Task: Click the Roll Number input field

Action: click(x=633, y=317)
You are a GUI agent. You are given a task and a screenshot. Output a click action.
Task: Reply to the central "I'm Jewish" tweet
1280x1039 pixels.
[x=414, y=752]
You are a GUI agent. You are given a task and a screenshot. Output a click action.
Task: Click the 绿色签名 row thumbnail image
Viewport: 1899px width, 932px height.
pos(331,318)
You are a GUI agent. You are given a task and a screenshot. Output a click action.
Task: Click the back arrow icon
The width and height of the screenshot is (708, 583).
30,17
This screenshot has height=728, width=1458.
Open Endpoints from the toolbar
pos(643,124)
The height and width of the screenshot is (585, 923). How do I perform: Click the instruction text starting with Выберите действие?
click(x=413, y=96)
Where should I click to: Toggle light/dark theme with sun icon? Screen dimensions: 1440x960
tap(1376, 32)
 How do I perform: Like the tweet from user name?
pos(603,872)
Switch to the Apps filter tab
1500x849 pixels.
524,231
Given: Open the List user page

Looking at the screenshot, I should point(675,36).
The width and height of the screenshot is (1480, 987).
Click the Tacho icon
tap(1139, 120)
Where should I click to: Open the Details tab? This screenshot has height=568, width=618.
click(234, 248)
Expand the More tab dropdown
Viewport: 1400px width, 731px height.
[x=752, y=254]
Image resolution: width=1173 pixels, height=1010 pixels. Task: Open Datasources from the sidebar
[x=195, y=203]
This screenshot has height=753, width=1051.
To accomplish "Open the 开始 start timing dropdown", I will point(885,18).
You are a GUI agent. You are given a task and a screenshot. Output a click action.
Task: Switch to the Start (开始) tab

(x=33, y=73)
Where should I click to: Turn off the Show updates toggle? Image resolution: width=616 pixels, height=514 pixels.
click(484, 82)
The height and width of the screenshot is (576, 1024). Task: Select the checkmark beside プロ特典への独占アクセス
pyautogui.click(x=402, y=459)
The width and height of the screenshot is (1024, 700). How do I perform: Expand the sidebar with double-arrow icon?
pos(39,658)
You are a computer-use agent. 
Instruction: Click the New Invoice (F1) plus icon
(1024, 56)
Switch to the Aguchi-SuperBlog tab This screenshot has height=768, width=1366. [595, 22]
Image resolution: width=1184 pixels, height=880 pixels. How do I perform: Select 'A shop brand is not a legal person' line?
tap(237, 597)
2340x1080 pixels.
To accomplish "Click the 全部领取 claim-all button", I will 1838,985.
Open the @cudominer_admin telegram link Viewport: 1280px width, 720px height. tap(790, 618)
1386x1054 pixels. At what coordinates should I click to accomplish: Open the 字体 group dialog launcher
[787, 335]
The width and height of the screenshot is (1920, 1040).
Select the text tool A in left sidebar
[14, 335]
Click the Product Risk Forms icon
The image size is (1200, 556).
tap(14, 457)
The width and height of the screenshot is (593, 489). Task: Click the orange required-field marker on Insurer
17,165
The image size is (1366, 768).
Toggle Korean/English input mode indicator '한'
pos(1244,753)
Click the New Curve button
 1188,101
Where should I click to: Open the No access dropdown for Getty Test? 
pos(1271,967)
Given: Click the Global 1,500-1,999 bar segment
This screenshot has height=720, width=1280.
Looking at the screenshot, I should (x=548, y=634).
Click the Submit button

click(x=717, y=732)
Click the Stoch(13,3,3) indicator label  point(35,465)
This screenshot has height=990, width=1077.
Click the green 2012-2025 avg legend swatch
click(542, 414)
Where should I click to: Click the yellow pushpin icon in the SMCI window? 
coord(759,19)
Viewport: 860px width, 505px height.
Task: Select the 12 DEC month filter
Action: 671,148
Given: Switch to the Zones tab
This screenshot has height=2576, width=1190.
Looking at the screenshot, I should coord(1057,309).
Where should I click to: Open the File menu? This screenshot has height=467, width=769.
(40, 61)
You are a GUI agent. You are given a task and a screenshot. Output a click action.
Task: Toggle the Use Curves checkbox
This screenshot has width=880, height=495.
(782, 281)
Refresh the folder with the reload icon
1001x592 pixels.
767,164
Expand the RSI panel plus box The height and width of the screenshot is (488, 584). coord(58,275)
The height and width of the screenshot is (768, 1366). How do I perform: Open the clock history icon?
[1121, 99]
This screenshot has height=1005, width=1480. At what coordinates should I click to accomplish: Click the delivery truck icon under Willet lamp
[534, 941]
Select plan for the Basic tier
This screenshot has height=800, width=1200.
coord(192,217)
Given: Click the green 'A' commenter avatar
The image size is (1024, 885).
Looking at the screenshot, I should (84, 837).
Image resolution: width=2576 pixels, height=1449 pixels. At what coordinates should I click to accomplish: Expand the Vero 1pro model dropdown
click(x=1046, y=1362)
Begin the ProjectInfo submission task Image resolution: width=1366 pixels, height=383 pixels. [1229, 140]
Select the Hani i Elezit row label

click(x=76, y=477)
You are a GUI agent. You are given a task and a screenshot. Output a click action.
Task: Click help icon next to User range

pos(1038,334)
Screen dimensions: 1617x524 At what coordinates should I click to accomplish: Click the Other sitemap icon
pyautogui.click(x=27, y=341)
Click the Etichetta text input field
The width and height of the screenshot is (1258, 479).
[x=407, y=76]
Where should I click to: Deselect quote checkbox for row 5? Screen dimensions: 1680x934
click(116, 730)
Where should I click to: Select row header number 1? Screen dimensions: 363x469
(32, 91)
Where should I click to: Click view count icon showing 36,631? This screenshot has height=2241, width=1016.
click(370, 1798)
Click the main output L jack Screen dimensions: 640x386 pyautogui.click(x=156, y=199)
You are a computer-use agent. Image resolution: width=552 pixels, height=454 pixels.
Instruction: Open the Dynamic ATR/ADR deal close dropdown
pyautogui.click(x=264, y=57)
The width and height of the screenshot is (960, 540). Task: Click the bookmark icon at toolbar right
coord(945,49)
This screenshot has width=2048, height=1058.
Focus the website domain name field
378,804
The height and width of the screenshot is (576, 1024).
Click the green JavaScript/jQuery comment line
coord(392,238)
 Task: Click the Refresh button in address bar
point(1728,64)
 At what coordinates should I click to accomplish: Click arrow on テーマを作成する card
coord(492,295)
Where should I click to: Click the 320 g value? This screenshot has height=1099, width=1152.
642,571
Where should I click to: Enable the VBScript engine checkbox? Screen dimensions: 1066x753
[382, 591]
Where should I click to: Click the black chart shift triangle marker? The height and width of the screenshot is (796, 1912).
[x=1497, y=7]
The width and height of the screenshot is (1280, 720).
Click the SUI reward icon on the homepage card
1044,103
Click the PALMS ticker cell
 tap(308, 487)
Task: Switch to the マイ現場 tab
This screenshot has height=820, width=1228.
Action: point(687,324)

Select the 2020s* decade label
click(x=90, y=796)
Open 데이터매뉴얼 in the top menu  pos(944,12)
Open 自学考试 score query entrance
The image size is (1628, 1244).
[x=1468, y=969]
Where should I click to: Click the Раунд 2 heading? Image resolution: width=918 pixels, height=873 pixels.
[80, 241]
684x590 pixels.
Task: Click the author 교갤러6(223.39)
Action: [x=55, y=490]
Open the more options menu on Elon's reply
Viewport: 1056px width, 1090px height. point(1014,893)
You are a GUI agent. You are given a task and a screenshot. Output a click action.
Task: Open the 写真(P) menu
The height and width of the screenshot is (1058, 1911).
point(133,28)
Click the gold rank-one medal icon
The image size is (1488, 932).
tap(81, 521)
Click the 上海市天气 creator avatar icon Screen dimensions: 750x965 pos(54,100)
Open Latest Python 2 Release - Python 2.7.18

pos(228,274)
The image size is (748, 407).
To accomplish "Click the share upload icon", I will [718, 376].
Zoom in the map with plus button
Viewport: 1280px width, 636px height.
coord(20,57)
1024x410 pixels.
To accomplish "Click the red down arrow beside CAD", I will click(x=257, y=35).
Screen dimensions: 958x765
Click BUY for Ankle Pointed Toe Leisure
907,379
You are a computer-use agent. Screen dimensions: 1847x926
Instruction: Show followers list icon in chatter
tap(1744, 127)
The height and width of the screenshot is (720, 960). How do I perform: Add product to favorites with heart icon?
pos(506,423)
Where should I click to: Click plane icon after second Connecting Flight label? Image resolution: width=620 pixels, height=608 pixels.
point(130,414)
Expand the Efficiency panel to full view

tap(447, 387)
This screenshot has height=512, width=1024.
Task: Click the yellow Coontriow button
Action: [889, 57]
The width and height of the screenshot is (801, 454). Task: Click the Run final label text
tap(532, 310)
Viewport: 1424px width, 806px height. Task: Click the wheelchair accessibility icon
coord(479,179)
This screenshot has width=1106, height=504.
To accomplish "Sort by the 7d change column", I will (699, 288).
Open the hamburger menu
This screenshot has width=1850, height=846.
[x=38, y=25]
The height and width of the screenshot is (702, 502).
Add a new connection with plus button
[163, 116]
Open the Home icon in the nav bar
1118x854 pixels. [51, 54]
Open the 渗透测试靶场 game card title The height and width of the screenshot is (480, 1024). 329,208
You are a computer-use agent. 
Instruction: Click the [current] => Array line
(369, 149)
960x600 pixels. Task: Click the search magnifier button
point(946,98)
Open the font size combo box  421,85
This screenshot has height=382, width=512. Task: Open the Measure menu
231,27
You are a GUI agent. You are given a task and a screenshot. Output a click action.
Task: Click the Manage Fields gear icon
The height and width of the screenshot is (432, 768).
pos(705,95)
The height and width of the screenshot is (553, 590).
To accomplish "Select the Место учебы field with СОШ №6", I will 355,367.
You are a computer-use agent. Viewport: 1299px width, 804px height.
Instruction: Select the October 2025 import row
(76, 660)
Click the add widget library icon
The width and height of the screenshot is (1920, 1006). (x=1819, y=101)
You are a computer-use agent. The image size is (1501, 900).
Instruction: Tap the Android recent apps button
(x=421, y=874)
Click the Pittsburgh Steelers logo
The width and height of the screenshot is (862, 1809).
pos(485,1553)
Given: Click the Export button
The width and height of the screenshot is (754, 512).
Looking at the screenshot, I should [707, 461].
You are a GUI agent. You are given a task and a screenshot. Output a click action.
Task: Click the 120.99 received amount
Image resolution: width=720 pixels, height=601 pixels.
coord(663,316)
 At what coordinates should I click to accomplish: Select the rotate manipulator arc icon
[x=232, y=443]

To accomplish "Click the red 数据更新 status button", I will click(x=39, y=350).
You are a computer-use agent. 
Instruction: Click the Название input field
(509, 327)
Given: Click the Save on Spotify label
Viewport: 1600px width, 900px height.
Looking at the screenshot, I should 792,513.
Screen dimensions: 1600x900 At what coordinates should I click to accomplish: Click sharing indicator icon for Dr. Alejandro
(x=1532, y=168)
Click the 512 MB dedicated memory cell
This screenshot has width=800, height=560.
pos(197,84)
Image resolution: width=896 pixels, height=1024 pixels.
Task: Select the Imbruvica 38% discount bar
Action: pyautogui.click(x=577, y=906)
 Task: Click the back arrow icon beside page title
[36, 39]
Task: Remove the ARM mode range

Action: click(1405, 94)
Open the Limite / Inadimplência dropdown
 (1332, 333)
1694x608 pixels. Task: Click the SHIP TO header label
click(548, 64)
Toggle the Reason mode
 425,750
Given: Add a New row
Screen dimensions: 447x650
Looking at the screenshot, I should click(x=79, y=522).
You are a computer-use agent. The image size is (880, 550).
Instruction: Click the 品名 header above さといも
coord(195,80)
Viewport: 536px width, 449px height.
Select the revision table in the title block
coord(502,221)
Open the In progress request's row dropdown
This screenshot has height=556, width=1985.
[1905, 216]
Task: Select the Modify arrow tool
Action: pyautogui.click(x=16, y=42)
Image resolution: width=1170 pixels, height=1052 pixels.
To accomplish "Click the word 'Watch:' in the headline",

^^^^^^^^

■ ABOUT THIS TASK:
Wherever a line in the data above contains the word "avatar", copy that line.

■ RESPONSE AREA:
Given: Click the green 'A' commenter avatar
Click the 上海市天气 creator avatar icon Screen dimensions: 750x965 pos(54,100)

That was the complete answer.